Oak Ridge Associated Universities (ORAU), Division of Injury Prevention, Centers for Disease Control and Prevention, Atlanta, Georgia, USA
Division of Injury Prevention, Centers for Disease Control and Prevention, Atlanta, Georgia, USA.
Inj Prev. 2022 Feb;28(1):74-80. doi: 10.1136/injuryprev-2021-044322. Epub 2021 Aug 19.
The purpose of this research is to identify how data science is applied in suicide prevention literature, describe the current landscape of this literature and highlight areas where data science may be useful for future injury prevention research.
We conducted a literature review of injury prevention and data science in April 2020 and January 2021 in three databases.

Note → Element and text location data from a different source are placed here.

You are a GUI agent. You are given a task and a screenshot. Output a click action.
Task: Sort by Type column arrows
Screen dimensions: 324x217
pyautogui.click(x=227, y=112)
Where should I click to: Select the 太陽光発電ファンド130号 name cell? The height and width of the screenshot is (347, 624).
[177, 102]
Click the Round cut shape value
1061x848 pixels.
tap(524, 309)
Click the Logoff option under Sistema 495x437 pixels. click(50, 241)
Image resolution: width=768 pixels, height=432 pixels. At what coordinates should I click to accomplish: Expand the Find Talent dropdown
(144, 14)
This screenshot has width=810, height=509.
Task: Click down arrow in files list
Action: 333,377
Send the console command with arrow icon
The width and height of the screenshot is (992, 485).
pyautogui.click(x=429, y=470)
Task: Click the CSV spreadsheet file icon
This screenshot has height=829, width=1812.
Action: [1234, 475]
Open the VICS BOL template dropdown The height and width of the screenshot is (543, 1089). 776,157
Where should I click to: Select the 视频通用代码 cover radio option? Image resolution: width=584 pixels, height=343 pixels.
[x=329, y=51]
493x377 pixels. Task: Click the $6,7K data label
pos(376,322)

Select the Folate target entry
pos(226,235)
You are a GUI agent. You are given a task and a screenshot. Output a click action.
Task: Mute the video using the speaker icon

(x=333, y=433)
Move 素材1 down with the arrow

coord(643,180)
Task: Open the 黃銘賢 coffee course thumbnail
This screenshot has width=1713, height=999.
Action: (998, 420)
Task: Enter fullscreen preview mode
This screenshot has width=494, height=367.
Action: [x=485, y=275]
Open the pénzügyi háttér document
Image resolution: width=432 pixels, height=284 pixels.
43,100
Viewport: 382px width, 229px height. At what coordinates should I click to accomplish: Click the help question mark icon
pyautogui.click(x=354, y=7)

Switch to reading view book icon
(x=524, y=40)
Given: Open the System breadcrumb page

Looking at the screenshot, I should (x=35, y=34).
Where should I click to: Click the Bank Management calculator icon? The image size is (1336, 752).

For the included 99 articles, we extracted the following: (1) author(s) and year; (2) title; (3) study approach (4) reason for applying data science method; (5) data science method type; (6) study description; (7) data source and (8) focus on a disproportionately affected population.
Results showed the literature on data science and suicide more than doubled from 2019 to 2020, with articles with individual-level approaches more prevalent than population-level approaches. Most population-level articles applied data science methods to describe (n=10) outcomes, while most individual-level articles identified risk factors (n=27). Machine learning was the most common data science method applied in the studies (n=48). A wide array of data sources was used for suicide research, with most articles (n=45) using social media and web-based behaviour data. Eleven studies demonstrated the value of applying data science to suicide prevention literature for disproportionately affected groups.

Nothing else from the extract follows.